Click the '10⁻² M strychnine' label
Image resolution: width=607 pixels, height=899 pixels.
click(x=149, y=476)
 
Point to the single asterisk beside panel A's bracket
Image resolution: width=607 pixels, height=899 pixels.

● ● ● ● ●

Reproduce every row above verbatim, line for line, with no changes.

■ WRITTEN RESPONSE ■
Click the '10⁻² M strychnine' label
Image resolution: width=607 pixels, height=899 pixels.
click(x=149, y=476)
 
Point to the single asterisk beside panel A's bracket
Image resolution: width=607 pixels, height=899 pixels.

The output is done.